Short answer
MCP itself is a protocol, so the cost usually comes from the server, data source, API calls, hosted browser sessions, model tokens, storage, maintenance, and security review. A free open-source MCP can still become expensive if it calls paid APIs or triggers large model summaries.
Key Takeaways
- Separate server cost from data-source, API, model, and maintenance cost.
- Recurring tracking costs more than one-off research.
- Estimate sources per month, API cost per run, model summaries, and review time.
Free and open-source MCP servers
Some servers are open source and free to run locally. Fetch, Playwright MCP, and GitHub MCP do not charge for the server code itself.
That does not make the workflow free. You still pay for models, compute, storage, and any connected APIs.
Hosted services and paid data sources
Hosted browser and data-source MCPs remove local setup and add infrastructure. They also introduce usage costs.
They are justified when you need reliable extraction, browser sessions, proxies, structured datasets, or many scheduled checks.
- Hosted browsers: often priced by session, duration, or plan.
- Search/SERP APIs: often priced by request, credit, or tier.
- Scraping/data platforms: often priced by compute, records, bandwidth, or product.
Cost comparison table
Use this table to avoid mixing up protocol cost with workflow cost.
| Cost line | Typical driver | Example |
|---|---|---|
| Server code | Open source or hosted | Playwright MCP is open source; Browserbase is hosted |
| Data/API | Requests, credits, actors, sessions | SerpApi queries or Apify actor runs |
| Model tokens | Pages summarized | Weekly report across many URLs |
| Hosting/local compute | Runtime and scheduler | Cron job, worker, local machine |
| Storage | Snapshots and screenshots | Pricing history or page screenshots |
| Maintenance | Broken selectors and source churn | Fixing a dynamic page workflow |
| Security/compliance | Review and access control | OAuth review for mailbox or browser access |
SMB, team, and enterprise scenarios
An SMB workflow can start with weekly checks on a handful of public pages and a search MCP.
A team workflow adds scheduling, shared outputs, review queues, and data storage. Enterprise workflows add compliance, access control, audit logs, procurement, and vendor contracts.
How to estimate monthly cost
Use this formula: monitored sources x checks per month x source cost per check + model summaries + review time.
Then add a maintenance buffer because competitor sources change layout, add bot checks, or move documentation.
Estimate MCP workflow cost
A practical cost estimate for a competitor-tracking MCP workflow.
- List signals
Choose website, pricing, SEO, ads, reviews, app stores, or news.
- Count sources
Count competitors, URLs, queries, products, or accounts per signal.
- Pick cadence
Estimate weekly or monthly checks before daily automation.
- Add API and model cost
Use current vendor pricing pages and expected model usage.
- Add maintenance
Add time for broken pages, changed APIs, false alerts, and security review.
Source citations
Use these links to verify setup, pricing, support, and current product behavior before installing anything.
- SerpApi pricing
Pricing source for SERP API usage.
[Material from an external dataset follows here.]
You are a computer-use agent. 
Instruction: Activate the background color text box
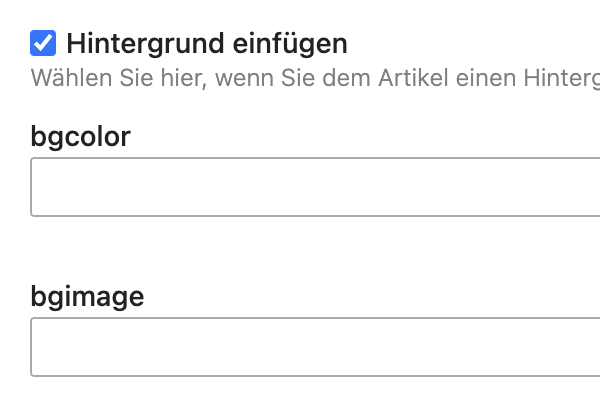click(x=315, y=187)
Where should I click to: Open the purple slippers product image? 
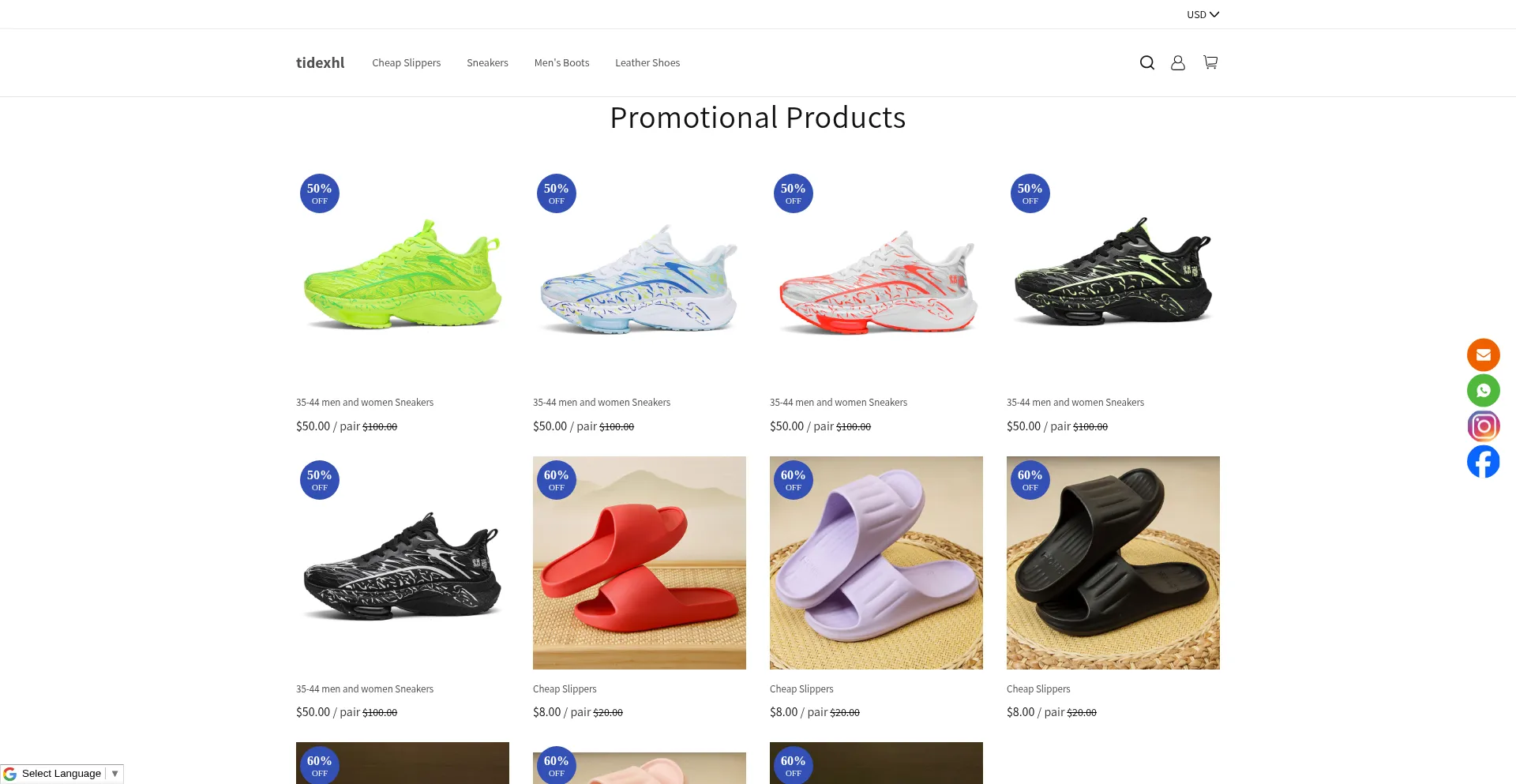point(876,563)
Last checked 2026-06-29.
- Apify pricing
Pricing source for actor and platform usage. Last checked 2026-06-29.
- Firecrawl pricing
Pricing source for extraction usage. Last checked 2026-06-29.
MCP cost FAQ
Is MCP free?
The protocol is open, but workflows can cost money through APIs, hosted services, browsers, models, storage, and maintenance.
What is the biggest hidden cost?
Noisy automation. If nobody trusts alerts, review time becomes the real cost.
How should teams control cost?
Start weekly, limit sources, batch summaries, store evidence, and increase frequency only for signals that change decisions.